Dalya Baron, Stanford University

When
Register to Attend
TAP Computation and Data Initiative Computational Workshops
Dalya Baron, Stanford University
Visit Dates: Dec 8 - 10
Steward Observatory, N305
Applications of Unsupervised Machine Learning Techniques for Data Exploration and Discovery in Astronomy
In this workshop, we will explore several classes of algorithms that belong to the family of unsupervised machine learning. These algorithms are called unsupervised because they do not require “ground truth” labels or target variables for training. Instead, they operate directly on the data and are used for clustering, component separation, dimensionality reduction, data visualization, and outlier detection. These methods are particularly useful for exploring the complex and heterogeneous datasets common in astronomy and can facilitate new discoveries.

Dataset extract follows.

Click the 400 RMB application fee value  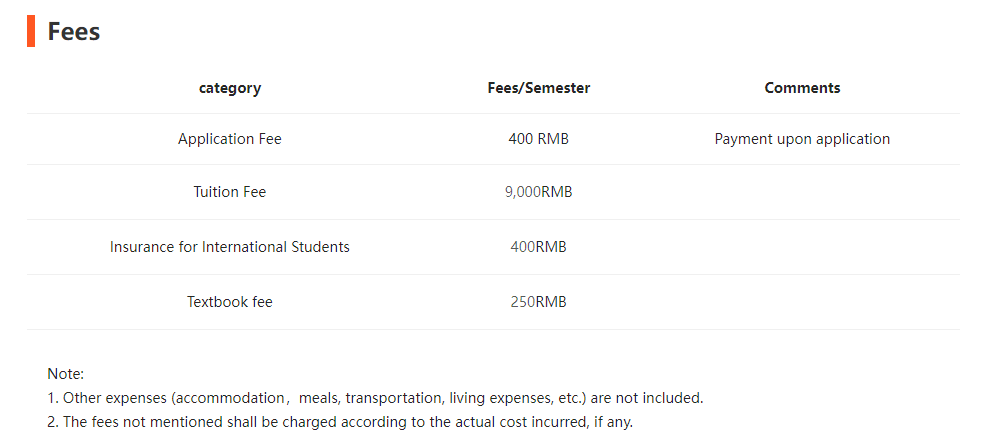538,139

We will begin with a broad discussion of the motivation for using data science and machine learning techniques in the context of data exploration and discovery. From there, we will work together to understand how to apply these tools effectively to astronomical datasets. Since all of these methods rely on some notion of distance or similarity to relate astronomical objects, we will first look at different ways to represent data and consider the tradeoffs of each approach. We will then survey dimensionality reduction, clustering, and outlier detection techniques, and discuss how to interpret their outputs meaningfully. Finally, we will go through a set of guidelines for incorporating unsupervised machine learning into our own research in a safe and constructive
way.
Learning Objectives:
- Gain understanding of unsupervised learning methods
- Use methods to develop data representations
- Apply dimensionality reduction techniques
Links to material/software:
Reading: Short review can be found here: https://arxiv.org/abs/1904.07248 - For more in-depth reading, the book Statistics, Data Mining, and Machine Learning in Astronomy (link) is a great resource.
Code: It is highly recommended to work in Python, as all of the techniques have been implemented in it, and most use a fairly standard input-output structure. The easiest way to ensure that all the relevant packages are available is to install Anaconda. We recommend working in a new environment specifically defined for the school.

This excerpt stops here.